J and I just back from an evening in the lower reaches of the CBC bunker down on Cambie Street, where we posed as “Members of Our Studio Audience” during a taping of the Studio One Book Club, with Alberto Manguel—who describes himself as “a Canadian writer, born in Argentina and living in France”—as the featured guest of hosts Sheryl MacKay and John Burns (Books editor of The Georgia Straight). Those who missed the taping will have a second chance when the evening’s conversations and discussion are broadcast by North by Northwest on CBC Radio One 690, on Saturday, October 27th between 8 and 9 am.

Manguel is a strikingly erudite polymath who seems able, in support of his answer to a question from the audience, to instantly extract a perfectly apropos passage from any one of the many books that he has read, no matter how long ago the reading, no matter how obscure the book. It is an impressive feat to witness Manguel construct his carefully considered responses (and he is the only one I can think of who, while apparently speaking off the cuff, speaks not simply in well-formed sentences, but in polished paragraphs, with every punctuation mark in place). He speaks deliberately—and I think this point is key—giving the listener’s ear sufficient time to gather up the idea being expressed without the loss of a single clause. It is as if a spinner and skein-winder were in perfect synchrony, and it is deeply satisfying for listeners, particularly in an era when conversations are more often characterized by people talking over each other and interrupting; as if each participant in such a “conversation” had lost all hope of being listened to attentively and is now determined to at least have his say at any cost (the volume of his voice leap-frogging over that of his conversational opponent) whether he be heard or not.

Manguel gave two readings during the CBC taping session, the first an extract from his new book The City of Words (the published version of this year’s series of Massey lectures, which are even now in progress). Manguel later read a section from The Library at Night, which he prefaced by describing the pleasure of finally having sufficient space in the library of his new home in France to have all 35000 of his books on shelves; or almost all of them: there was also an aphoristic comment to the effect that “every library is always too small for the number of books you own.”

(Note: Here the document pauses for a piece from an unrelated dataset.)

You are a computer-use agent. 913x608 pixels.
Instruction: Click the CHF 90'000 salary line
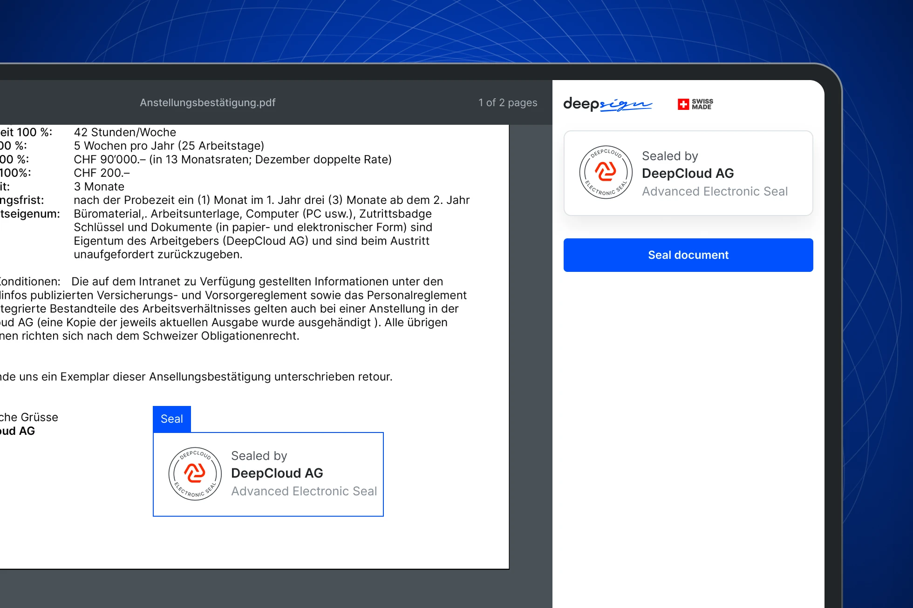pyautogui.click(x=232, y=160)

The main problem I have with this evening’s event is that, despite the name—the Studio One Book Club—it bore not the slightest resemblance to any book club gathering that I have ever been a part of. Discussions at our book club are much closer to the “conversations” described above, and I think it grossly unfair of Mssrs MacKay, Burns, and Manguel to have colluded in the fantastic deception which was this evening’s taping; in so doing they have raised unrealistic hopes—of civilized conversations, wide-ranging discussions which connect contemporary issues to a rich and literate past—which I am fairly certain I will never see fulfilled.